Supreme Court

Chief Justice Hecht, Florida Chief Justice to Grapple with Hurricane Effects on Legal Aid 

TEXAS SUPREME COURT advisory

Contact: Osler McCarthy
512.463.1441 or email
Twitter: @OslerSCTX

October 16, 2017
TEXAS, FLORIDA CHIEF JUSTICES TO RECOUNT
STRESS ON ACCESS TO JUSTICE AFTER HURRICANES

Chief Justice Nathan L. Hecht, together with Florida Chief Justice Jorge Labarga, will explore the hurricane-force strains on legal-aid assistance brought with destruction and flooding by Hurricanes Harvey and Irma this summer. Both chief justices will be featured in a panel discussion Monday on low-incomes legal assistance at Harvard Law School.

The afternoon presentation will be streamed live here, beginning at 1 p.m.
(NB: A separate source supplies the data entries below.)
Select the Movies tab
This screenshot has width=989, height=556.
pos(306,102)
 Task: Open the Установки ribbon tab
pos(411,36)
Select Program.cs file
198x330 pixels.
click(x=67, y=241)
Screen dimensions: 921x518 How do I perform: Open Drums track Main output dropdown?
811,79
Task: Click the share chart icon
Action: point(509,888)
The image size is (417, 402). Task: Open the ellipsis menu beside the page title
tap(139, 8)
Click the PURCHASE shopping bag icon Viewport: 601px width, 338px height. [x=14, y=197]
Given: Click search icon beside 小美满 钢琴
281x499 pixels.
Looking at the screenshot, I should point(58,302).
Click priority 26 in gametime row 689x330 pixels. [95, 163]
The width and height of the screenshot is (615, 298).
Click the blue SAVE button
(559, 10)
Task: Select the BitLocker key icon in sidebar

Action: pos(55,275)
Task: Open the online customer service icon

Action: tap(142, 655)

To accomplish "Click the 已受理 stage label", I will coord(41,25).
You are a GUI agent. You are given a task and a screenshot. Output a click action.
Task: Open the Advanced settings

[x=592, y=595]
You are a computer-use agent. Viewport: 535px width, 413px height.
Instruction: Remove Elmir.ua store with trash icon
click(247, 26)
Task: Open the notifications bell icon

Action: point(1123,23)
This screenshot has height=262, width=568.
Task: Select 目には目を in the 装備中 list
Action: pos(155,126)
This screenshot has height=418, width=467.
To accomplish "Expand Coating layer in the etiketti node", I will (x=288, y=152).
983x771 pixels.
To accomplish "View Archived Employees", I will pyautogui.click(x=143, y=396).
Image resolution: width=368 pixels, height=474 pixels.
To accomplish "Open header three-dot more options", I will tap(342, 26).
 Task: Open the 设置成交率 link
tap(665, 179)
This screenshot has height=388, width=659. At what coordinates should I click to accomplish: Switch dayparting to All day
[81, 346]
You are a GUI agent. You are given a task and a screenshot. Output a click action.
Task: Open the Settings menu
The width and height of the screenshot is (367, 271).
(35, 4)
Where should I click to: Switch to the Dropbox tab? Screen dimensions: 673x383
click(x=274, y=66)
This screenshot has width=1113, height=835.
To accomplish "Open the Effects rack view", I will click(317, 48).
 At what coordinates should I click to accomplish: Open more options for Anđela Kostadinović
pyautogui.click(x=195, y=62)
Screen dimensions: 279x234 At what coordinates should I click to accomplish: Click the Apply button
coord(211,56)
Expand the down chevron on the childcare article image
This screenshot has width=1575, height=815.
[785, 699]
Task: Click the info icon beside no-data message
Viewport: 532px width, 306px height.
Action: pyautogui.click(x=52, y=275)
Central Daylight Time.

Flooding and destruction in the greater Houston area and along the Texas Coastal Bend where Hurricane Harvey initially came ashore disabled courthouses as legal problems mounted for storm victims.

“This forum will show how access to justice, always a struggle to assure for clients, lawyers, and courts, had to be rebuilt in days following a natural disaster,” Chief Justice Hecht said. “We continue to learn how to provide justice against great odds and against the worst that nature threw at Texas. The heroes are unsung, but they are many, and the greatest survivor was the rule of law.”

Hecht and Labarga will discuss the challenges of Harvey and Irma in the first of four sessions in a Forum on Access to Justice at Harvard sponsored by the Legal Services Corp., the umbrella organization for low-income legal-aid programs in the United States.

Hecht and Labarga will address Natural Disasters, Legal Aid, and the Justice System.

In Houston alone the criminal courts building was knocked out as well as the underground jury-assembly structure for the downtown Harris County courts. Lone Star Legal Aid’s Houston office was flooded, then burned, scattering legal-aid lawyers to five makeshift offices as thousands of clients sought help with emergency help and housing assistance.